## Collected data
*** Block opens ***
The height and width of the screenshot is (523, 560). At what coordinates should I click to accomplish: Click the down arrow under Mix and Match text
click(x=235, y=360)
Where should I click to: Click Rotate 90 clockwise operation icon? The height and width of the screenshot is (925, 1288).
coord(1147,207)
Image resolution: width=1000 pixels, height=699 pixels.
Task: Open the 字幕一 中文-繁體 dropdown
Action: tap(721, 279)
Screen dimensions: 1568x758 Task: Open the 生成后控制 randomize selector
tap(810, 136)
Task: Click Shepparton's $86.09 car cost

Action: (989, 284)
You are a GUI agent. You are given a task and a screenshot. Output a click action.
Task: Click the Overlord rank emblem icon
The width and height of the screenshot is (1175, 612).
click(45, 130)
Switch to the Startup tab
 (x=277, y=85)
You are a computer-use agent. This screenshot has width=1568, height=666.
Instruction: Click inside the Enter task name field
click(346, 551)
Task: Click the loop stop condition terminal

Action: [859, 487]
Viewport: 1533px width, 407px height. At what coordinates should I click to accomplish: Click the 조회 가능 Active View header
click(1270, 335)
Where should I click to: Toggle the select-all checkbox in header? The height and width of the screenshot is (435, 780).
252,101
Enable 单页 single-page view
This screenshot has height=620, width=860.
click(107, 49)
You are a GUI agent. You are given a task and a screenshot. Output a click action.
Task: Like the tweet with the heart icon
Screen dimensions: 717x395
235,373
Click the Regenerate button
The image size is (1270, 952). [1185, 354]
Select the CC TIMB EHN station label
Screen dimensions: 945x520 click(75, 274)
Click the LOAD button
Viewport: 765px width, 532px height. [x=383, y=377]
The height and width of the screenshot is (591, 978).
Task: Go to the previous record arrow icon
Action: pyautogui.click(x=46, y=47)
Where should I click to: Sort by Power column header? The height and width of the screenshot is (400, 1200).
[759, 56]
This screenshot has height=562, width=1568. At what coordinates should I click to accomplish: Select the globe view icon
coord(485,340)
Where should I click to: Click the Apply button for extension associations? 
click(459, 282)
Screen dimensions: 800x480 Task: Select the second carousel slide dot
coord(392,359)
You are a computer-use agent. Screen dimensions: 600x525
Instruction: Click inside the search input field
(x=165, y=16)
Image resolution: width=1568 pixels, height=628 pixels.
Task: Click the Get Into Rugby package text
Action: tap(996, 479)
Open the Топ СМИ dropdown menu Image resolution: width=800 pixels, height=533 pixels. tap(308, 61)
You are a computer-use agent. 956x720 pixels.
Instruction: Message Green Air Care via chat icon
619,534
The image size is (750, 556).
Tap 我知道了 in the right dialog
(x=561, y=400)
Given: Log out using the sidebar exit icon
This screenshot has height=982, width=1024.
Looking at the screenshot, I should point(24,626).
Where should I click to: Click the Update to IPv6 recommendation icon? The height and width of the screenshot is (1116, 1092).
*** Block closes ***
## Problem requirements
Every line from the one containing "This screenshot has height=982, width=1024." through the end of the entries above must be echoed exactly, with both ends kept.

## Answer space
This screenshot has height=982, width=1024.
Looking at the screenshot, I should point(24,626).
Where should I click to: Click the Update to IPv6 recommendation icon? The height and width of the screenshot is (1116, 1092).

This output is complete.